O halde, mahkemece, davacı vekiline dava dışı C. M.. ile yine dava dışı anonim şirkete de dava açılması için önel verilmesi, dava açıldığı takdirde eldeki davayla birleştirilmesi, tarafların iddia ve savunmaları çerçevesinde tüm kanıtlarının toplanması ve sonucuna göre bir karar verilmesi gerekirken, yazılı şekilde hüküm kurulması doğru görülmemiş, kararın bozulması gerekmiştir.
2- Bozma sebep ve şekline göre, davacı vekilinin diğer temyiz itirazlarının şimdilik incelenmesine gerek görülmemiştir.

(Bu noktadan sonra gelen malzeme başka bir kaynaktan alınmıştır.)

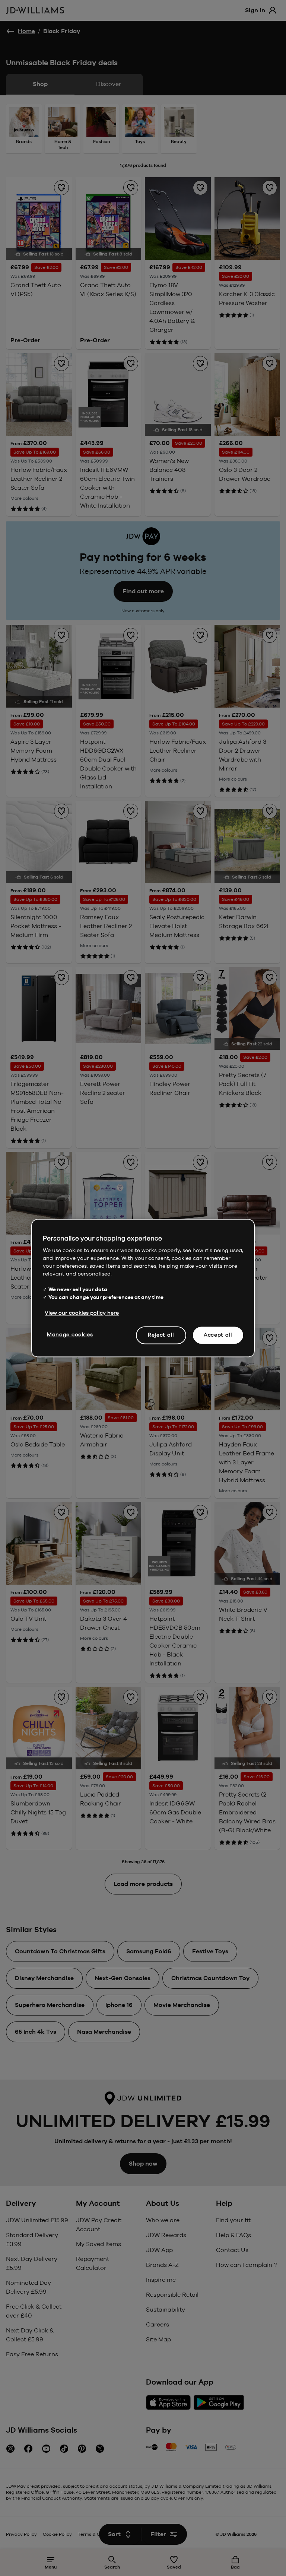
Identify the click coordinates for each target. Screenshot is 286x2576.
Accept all (218, 1335)
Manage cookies (70, 1334)
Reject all (161, 1335)
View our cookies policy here (82, 1313)
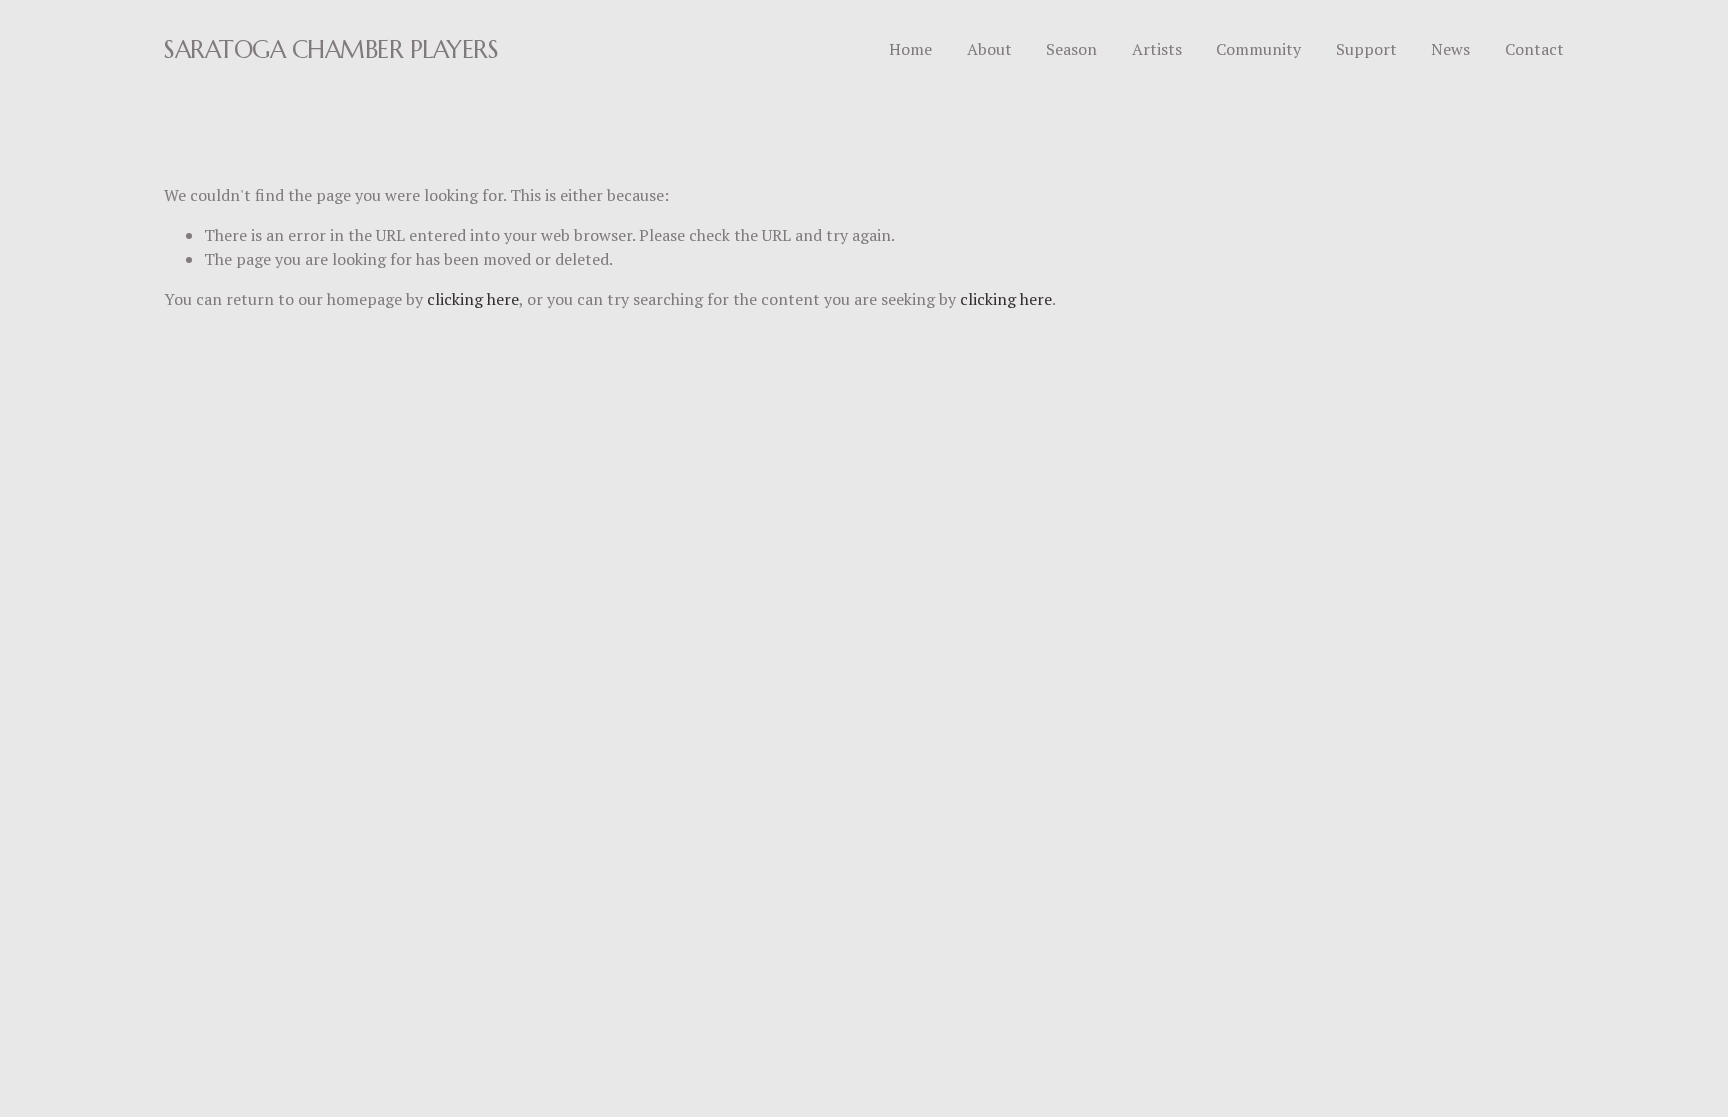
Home (910, 49)
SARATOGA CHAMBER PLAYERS (331, 49)
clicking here (473, 299)
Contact (1534, 49)
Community (1258, 49)
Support (1366, 49)
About (989, 49)
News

SONUÇ: Yukarıda (1) numaralı bentte açıklanan nedenlerle davacı vekilinin temyiz itirazlarının kabulü ile kararın davacı yararına BOZULMASINA, (2) numaralı bentte açıklanan nedenle diğer temyiz itirazlarının şimdilik incelenmesine gerek olmadığına, takdir olunan 1.100 TL duruşma vekalet ücretinin davalıdan alınarak davacıya verilmesine, ödediği temyiz peşin harcın isteği halinde temyiz edene iadesine, 25.11.2014 tarihinde oybirliğiyle karar verildi.